WHAT YOU NEED TO DO
Once the pictures are removed, reproduce what is left of the data below exactly.

==== RECORDS SHOWN

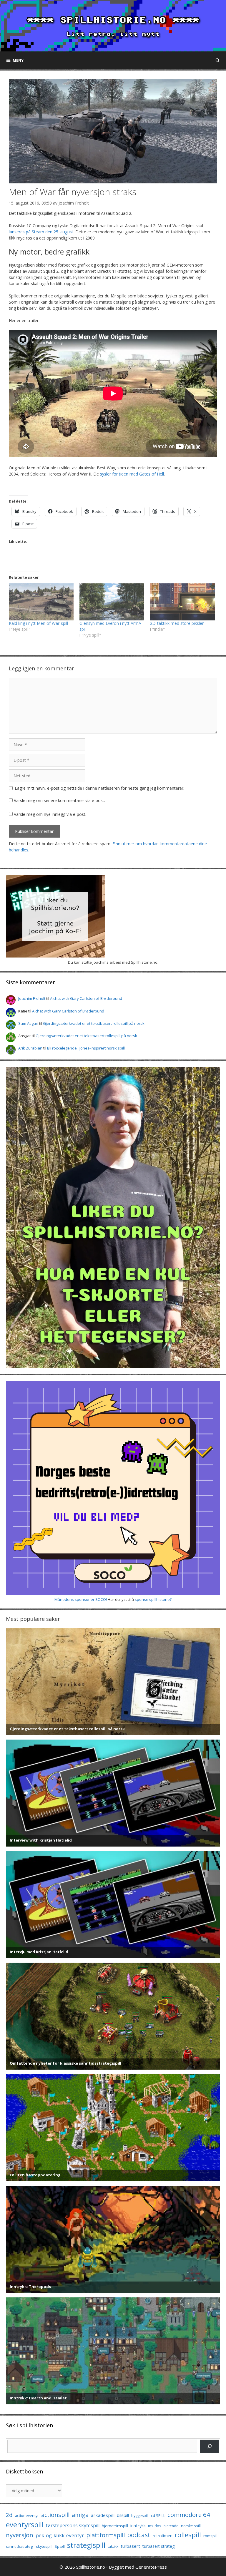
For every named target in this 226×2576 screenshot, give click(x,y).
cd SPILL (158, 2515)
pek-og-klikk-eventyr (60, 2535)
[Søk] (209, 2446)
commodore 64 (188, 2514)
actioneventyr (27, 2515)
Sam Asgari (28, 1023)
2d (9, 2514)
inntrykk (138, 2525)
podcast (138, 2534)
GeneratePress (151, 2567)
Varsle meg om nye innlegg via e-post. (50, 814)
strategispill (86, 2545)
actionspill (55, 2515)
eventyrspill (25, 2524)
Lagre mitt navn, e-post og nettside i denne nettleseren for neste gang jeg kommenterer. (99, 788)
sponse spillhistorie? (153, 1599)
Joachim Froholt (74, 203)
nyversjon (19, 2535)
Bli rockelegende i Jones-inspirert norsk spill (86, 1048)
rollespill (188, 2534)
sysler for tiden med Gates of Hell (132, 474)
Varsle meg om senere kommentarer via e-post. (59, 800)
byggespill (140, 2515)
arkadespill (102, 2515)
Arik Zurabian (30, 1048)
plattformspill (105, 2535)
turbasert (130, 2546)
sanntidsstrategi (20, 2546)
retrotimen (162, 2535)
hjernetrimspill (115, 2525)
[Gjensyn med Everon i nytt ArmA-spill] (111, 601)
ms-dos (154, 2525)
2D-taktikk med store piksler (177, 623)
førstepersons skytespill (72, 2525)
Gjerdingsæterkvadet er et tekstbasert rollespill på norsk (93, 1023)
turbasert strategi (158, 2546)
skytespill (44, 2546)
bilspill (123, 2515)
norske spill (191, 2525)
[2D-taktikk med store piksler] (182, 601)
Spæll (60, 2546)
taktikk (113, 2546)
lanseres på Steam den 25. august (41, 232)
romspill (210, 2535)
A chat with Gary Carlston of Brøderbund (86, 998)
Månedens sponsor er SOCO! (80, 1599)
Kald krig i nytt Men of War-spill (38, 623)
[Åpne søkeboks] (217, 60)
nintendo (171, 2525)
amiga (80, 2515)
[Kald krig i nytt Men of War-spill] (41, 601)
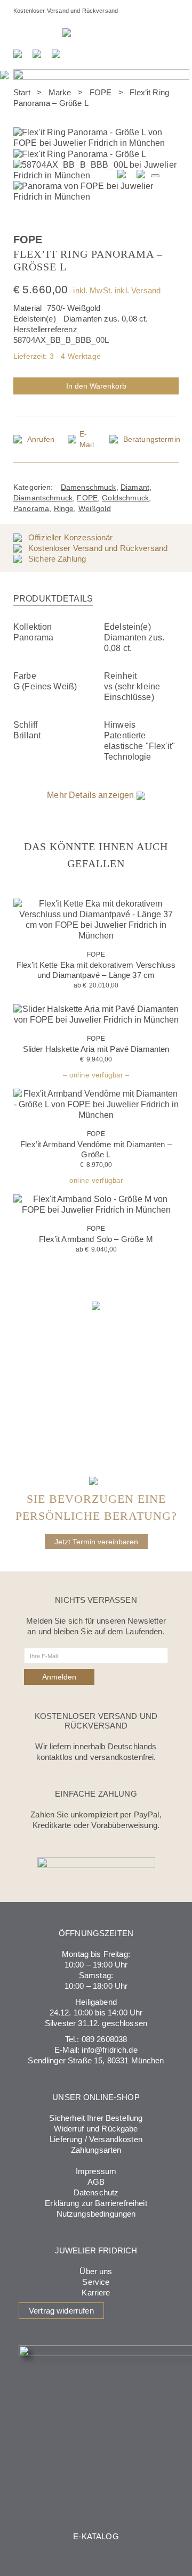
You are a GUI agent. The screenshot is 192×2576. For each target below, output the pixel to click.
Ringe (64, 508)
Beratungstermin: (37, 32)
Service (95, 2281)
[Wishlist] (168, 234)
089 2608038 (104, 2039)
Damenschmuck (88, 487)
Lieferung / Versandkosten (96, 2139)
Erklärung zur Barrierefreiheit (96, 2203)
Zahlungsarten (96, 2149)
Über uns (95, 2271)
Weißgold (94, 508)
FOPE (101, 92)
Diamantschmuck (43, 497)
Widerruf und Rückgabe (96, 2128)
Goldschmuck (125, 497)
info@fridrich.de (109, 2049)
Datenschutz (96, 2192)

========

EXERCISE RESPONSE
For every named target in this 226×2576 screenshot, give click(x,y).
cd SPILL (158, 2515)
pek-og-klikk-eventyr (60, 2535)
[Søk] (209, 2446)
commodore 64 (188, 2514)
actioneventyr (27, 2515)
Sam Asgari (28, 1023)
2d (9, 2514)
inntrykk (138, 2525)
podcast (138, 2534)
GeneratePress (151, 2567)
Varsle meg om nye innlegg via e-post. (50, 814)
strategispill (86, 2545)
actionspill (55, 2515)
eventyrspill (25, 2524)
Lagre mitt navn, e-post og nettside i denne nettleseren for neste gang jeg kommenterer. (99, 788)
sponse spillhistorie? (153, 1599)
Joachim Froholt (74, 203)
nyversjon (19, 2535)
Bli rockelegende i Jones-inspirert norsk spill (86, 1048)
rollespill (188, 2534)
sysler for tiden med Gates of Hell (132, 474)
Varsle meg om senere kommentarer via e-post. (59, 800)
byggespill (140, 2515)
arkadespill (102, 2515)
Arik Zurabian (30, 1048)
plattformspill (105, 2535)
turbasert (130, 2546)
sanntidsstrategi (20, 2546)
retrotimen (162, 2535)
hjernetrimspill (115, 2525)
[Gjensyn med Everon i nytt ArmA-spill] (111, 601)
ms-dos (154, 2525)
2D-taktikk med store piksler (177, 623)
førstepersons skytespill (72, 2525)
Gjerdingsæterkvadet er et tekstbasert rollespill på norsk (93, 1023)
turbasert strategi (158, 2546)
skytespill (44, 2546)
bilspill (123, 2515)
norske spill (191, 2525)
[2D-taktikk med store piksler] (182, 601)
Spæll (60, 2546)
taktikk (113, 2546)
lanseres på Steam den 25. august (41, 232)
romspill (210, 2535)
A chat with Gary Carlston of Brøderbund (86, 998)
Månedens sponsor er SOCO! (80, 1599)
Kald krig i nytt Men of War-spill (38, 623)
[Åpne søkeboks] (217, 60)
nintendo (171, 2525)
amiga (80, 2515)
[Kald krig i nytt Men of War-spill] (41, 601)
You are a GUI agent. The screenshot is 192×2576. For each target below, output the pixel to click.
Ringe (64, 508)
Beratungstermin: (37, 32)
Service (95, 2281)
[Wishlist] (168, 234)
089 2608038 (104, 2039)
Damenschmuck (88, 487)
Lieferung / Versandkosten (96, 2139)
Erklärung zur Barrierefreiheit (96, 2203)
Zahlungsarten (96, 2149)
Über uns (95, 2271)
Weißgold (94, 508)
FOPE (101, 92)
Diamantschmuck (43, 497)
Widerruf und Rückgabe (96, 2128)
Goldschmuck (125, 497)
info@fridrich.de (109, 2049)
Datenschutz (96, 2192)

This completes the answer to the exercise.